Real-Time Assessment of the Antifungal Activity of Primary Human Immune Cells

Begin with a glass-based imaging dish containing a suspension of human neutrophils — or immune cells and visualize it under a fluorescence imaging system.

Introduce genetically modified fluorescent Aspergillus reporter conidia — or fungal spores, and capture images at regular intervals up to 6 hours.

The fungal spores express red fluorescent proteins and are externally labeled with non-degradable magenta fluorophores — helping to distinguish dead cells from live ones.

During incubation, neutrophils interact with pathogen-associated molecules on conidia through pattern recognition receptors, facilitating their engulfment within a phagosome.

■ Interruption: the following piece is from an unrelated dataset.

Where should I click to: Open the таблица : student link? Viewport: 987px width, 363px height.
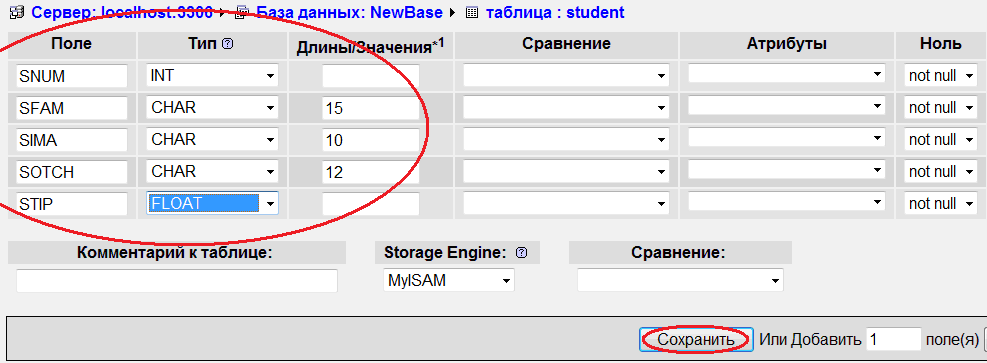point(555,12)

Later, the phagosome fuses with the enzyme-containing lysosome, forming a phagolysosome.

Inside the phagolysosome, the reactive oxygen species and enzymes degrade conidia.

During live cell imaging, at the initial time point, intense red and magenta fluorescence within the phagosome of neutrophils indicates the presence of live conidia.

Over time, a decrease in red fluorescence with the retention of magenta fluorescence indicates the degradation of conidia, confirming the antifungal activity of neutrophils.

To visualize DsRed and AlexaFlour 633 during microscopy, preheat a microscope heater and turn on the microscope and the computer. Next, add 100 microliters of 3 times 10 to the 6th per milliliter FLARE conidial suspension to the appropriate wells of the imaging dish. Record the time that FLARE conidia are added.

Mount the imaging dish on the microscope stage. Then, in the Acquisition settings, set the Laser Power to 10% and Exposure Time to one second, and adjust the camera sensitivity for a clear but not overexposed image of DsRed and AF 633, and set up a list of stage points. Initialize imaging when all points are in focus, the fluorescent channels are optimized, and the cycle time and duration are set.